Dr. dr. Andani Eka Putra, MSc, putra asli Minang layak dicatat sebagai salah satu “patriot” Covid-19

MONDAYREVIEW.COM - Saat bangsa gelisah dirundung wabah, kabar cerah datang dari Ranah Minang Sumatra Barat (Sumbar). Bumi yang banyak melahirkan “Sang Pencerah”, mulai dari Tuanku Imam Bonjol, Hatta, Buya Hamka, Sjahrir hingga Rasuna Said.
Ditengah upaya pemerintah mengadaptasi pola hidup baru (new normal), Dr. dr. Andani Eka Putra, MSc, dokter asli Minang ini layak dicatat sebagai salah satu “patriot” Covid-19 yang tepat disejajarkan dengan nama-nama besar Sumbar.
Bagaimana tidak, dokter berkacamata minus ini bukanlah nama yang asing. Selain sebagai pengajar di Fakultas Kedokteran Universitas Andalas (Unand) Padang, juga menjabat Direksi RS Universitas Unand. Saat ini, ia menjabat sebagai Kepala Pusat Diagnostik dan Riset Penyakit Infeksi Fakultas Kedokteran Universitas Andalas.

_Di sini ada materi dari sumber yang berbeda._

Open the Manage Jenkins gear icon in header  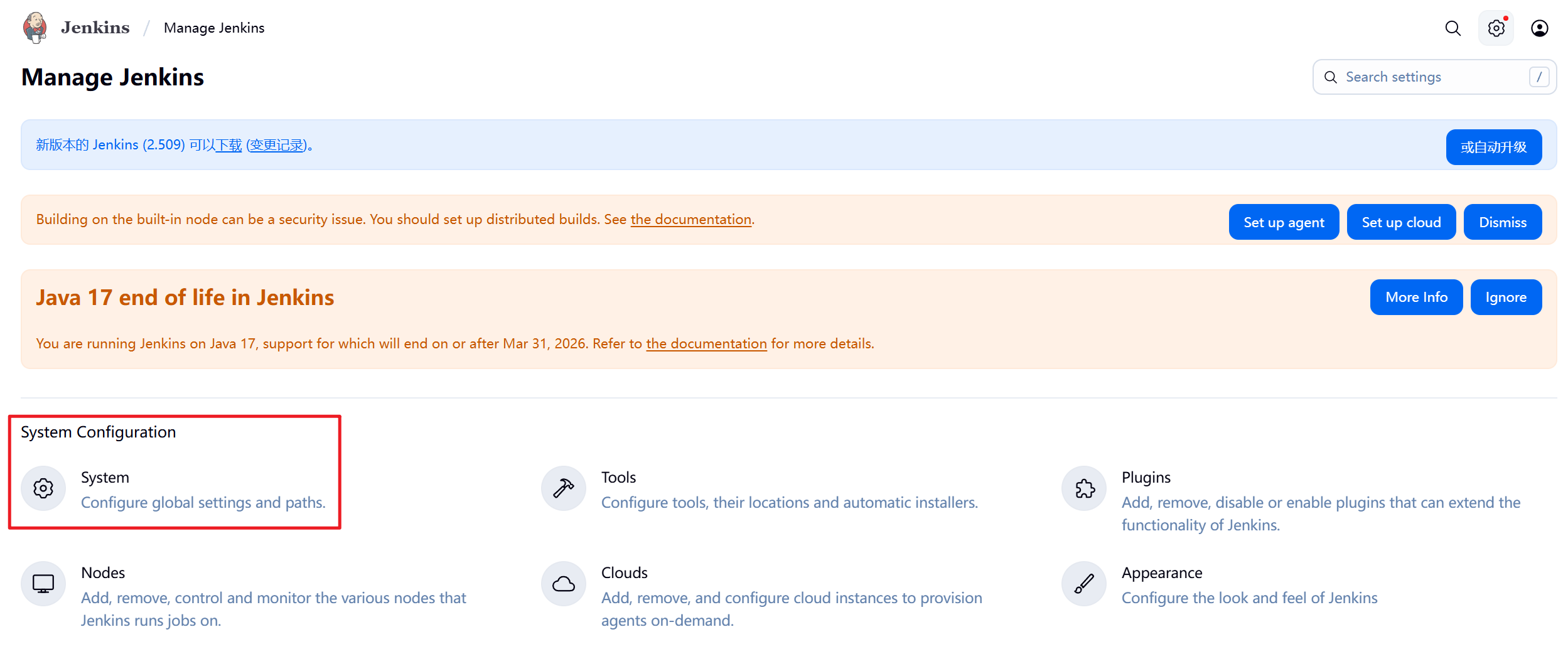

Dia memang banyak berkecimpung di ranah virus, mulai dari rotavirus, hepatitis, HIV dan lain-lain. Dengan sepasukan pekerja laboratorium yang berstatus mahasiswa, Andani menorehkan prestasi, dalam hal kapasitas pemeriksaan sampel darah untuk mendeteksi Covid-19. Ketika laboratorium lain hanya bisa menyelesaikan pemeriksaan 100 hingga 200 sampel per hari, laboratorium FK Unand rata-rarta bisa menyelesaikan 800 sampel.
Bagaimana Andani bisa bekerja dengan hasil yang begitu fantastis? Bahkan melampaui pencapaian hasil tiga laboratorium besar di Indonesia yang dimiliki Kementerian Kesehatan, Pemprov DKI Jakarta, dan Lembaga Biologi Molekuler Eijkman.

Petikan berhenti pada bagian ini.